1. Pfeffer, Fabian T.
Intergenerational Wealth Effects in the United States and Germany
Ph.D. Dissertation, University of Wisconsin - Madison, June 2010
Cohort(s): Children of the NLSY79, NLSY79, NLSY79 Young Adult
Publisher: ProQuest Dissertations & Theses (PQDT)
Keyword(s): German Socio-Economic Panel (GSOEP); Germany, German; Intergenerational Patterns/Transmission; Mobility, Social; Neighborhood Effects; Social Capital; Socioeconomic Status (SES); Wealth

Permission to reprint the abstract has not been received from the publisher.

Studies of intergenerational social mobility investigate which socio-economic characteristics of families impact the life chances of children and how they do so. Typically, research in this area conceptualizes and measures family background as some combination of parental education, parental occupation, and family income -- the holy trinity of stratification research. One important feature of economic circumstances that is often overlooked in these studies is family wealth, or net worth. Wealth is a dimension of economic well-being that suffers particularly stark inequalities and thus its neglect is troubling.

This dissertation investigates how and why inequalities in wealth translate into inequalities in opportunities for the next generation. Using nationally representative longitudinal data from the United States and Germany, I provide a detailed description and explanation of intergenerational wealth effects across two very different institutional contexts. In both countries, I find a strong relationship between parental wealth and children's attainment outcomes. In the United States, parents' net worth, financial wealth, and home wealth exert positive effects on the opportunities of children, both across the entire educational career and beyond that for early occupational attainment. In Germany, wealth inequalities in opportunities occur chiefly in the attainment of the selective secondary school degree that confers access to a college career.

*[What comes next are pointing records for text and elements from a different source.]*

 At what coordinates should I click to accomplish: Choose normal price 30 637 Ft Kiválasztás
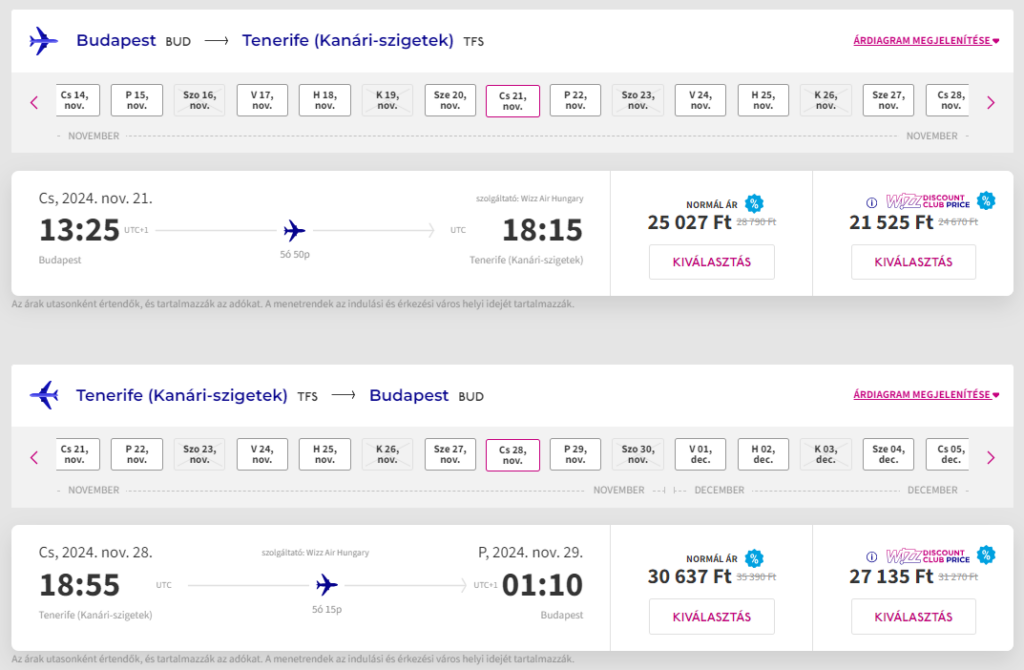pyautogui.click(x=712, y=616)
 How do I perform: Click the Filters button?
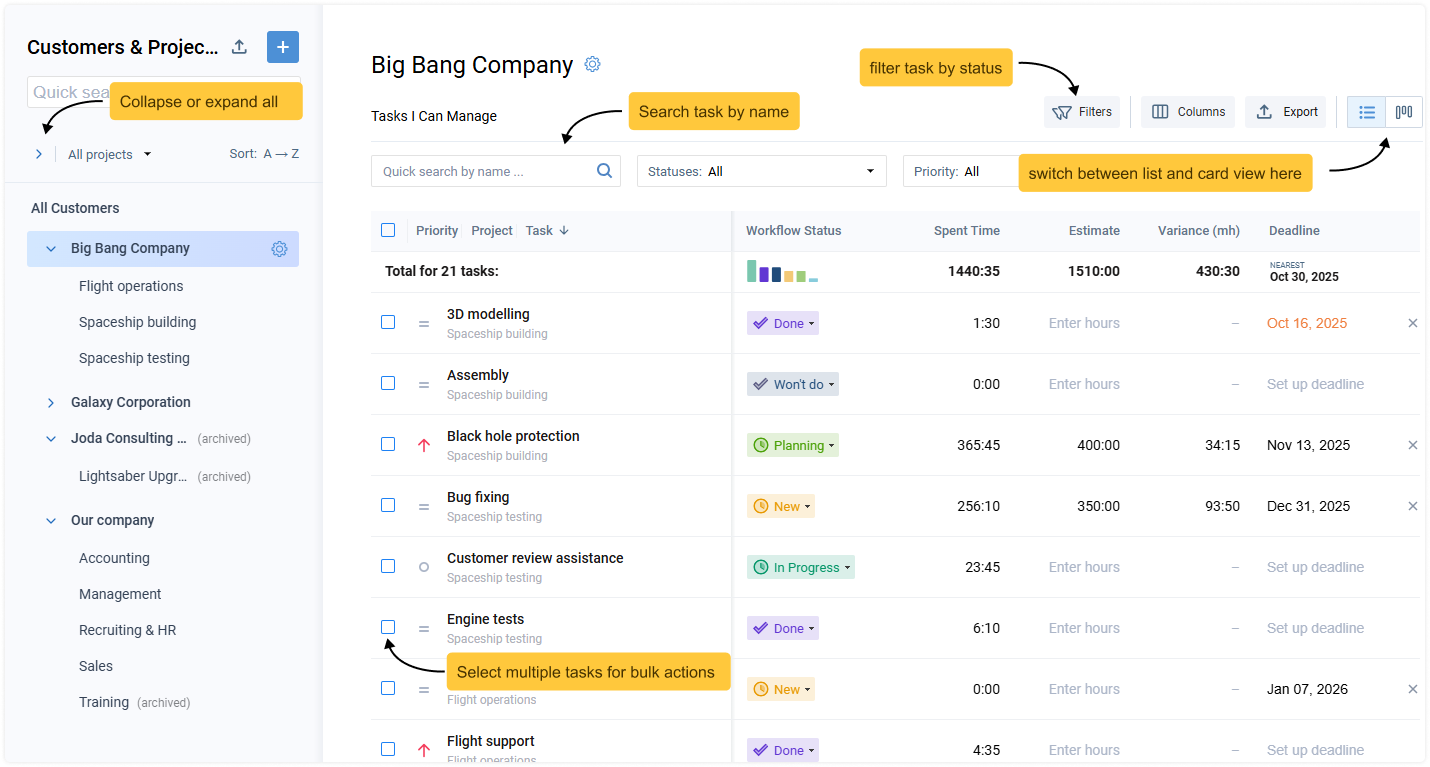[x=1082, y=111]
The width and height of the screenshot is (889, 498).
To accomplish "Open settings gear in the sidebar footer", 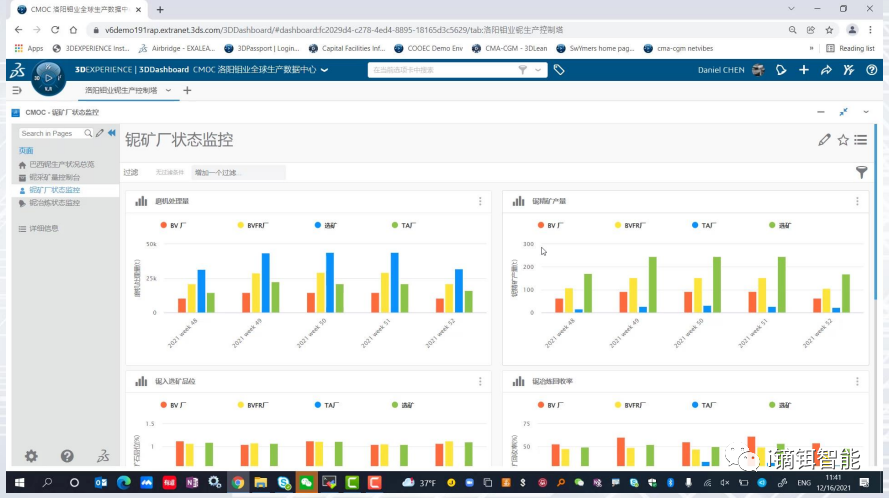I will pos(31,456).
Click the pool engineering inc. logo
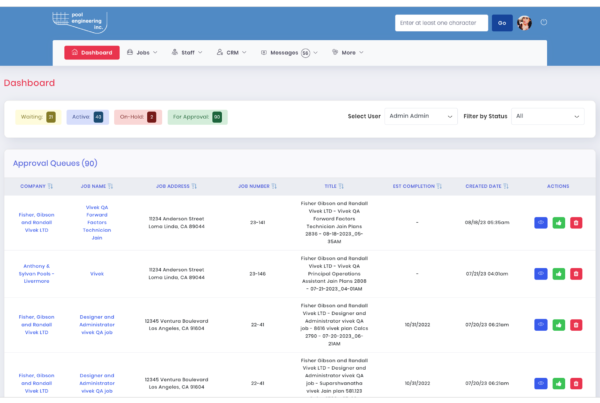600x403 pixels. (83, 21)
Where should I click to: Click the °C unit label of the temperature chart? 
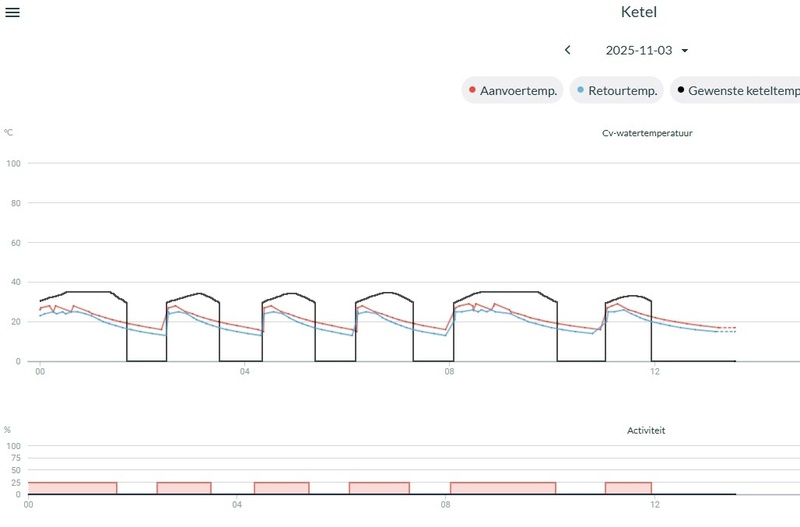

I draw on an econometric modeling approach, labeled future treatment strategy, to increase the confidence in the causal relationship between wealth and educational outcomes. This is the foundation for the direct empirical assessment of the causal mechanisms underlying the observed wealth effects. I show that, in the United States, some but not a large part of the link between wealth and educational outcomes accrues from the advantageous neighborhood conditions to which wealthy families have access. I also propose and add empirical support to another mechanism, namely the insurance or safety net function of wealth, according to which parental wealth reduces the potential consequences of failure in the attainment process and thereby changes some fundamental parameters of the educational decision-making process.

The insurance function of wealth also helps explain the finding of substantial wealth effects in both institutional contexts. It appears that it would require a much more extensive system of "social wealth" than that found in either the United States or Germany to reduce the importance of private wealth as a safety net for children. A range of promising policy alternatives that directly target the distribution of wealth is shown to be also largely absent in both nations.

Bibliography Citation
Pfeffer, Fabian T. Intergenerational Wealth Effects in the United States and Germany. Ph.D. Dissertation, University of Wisconsin - Madison, June 2010.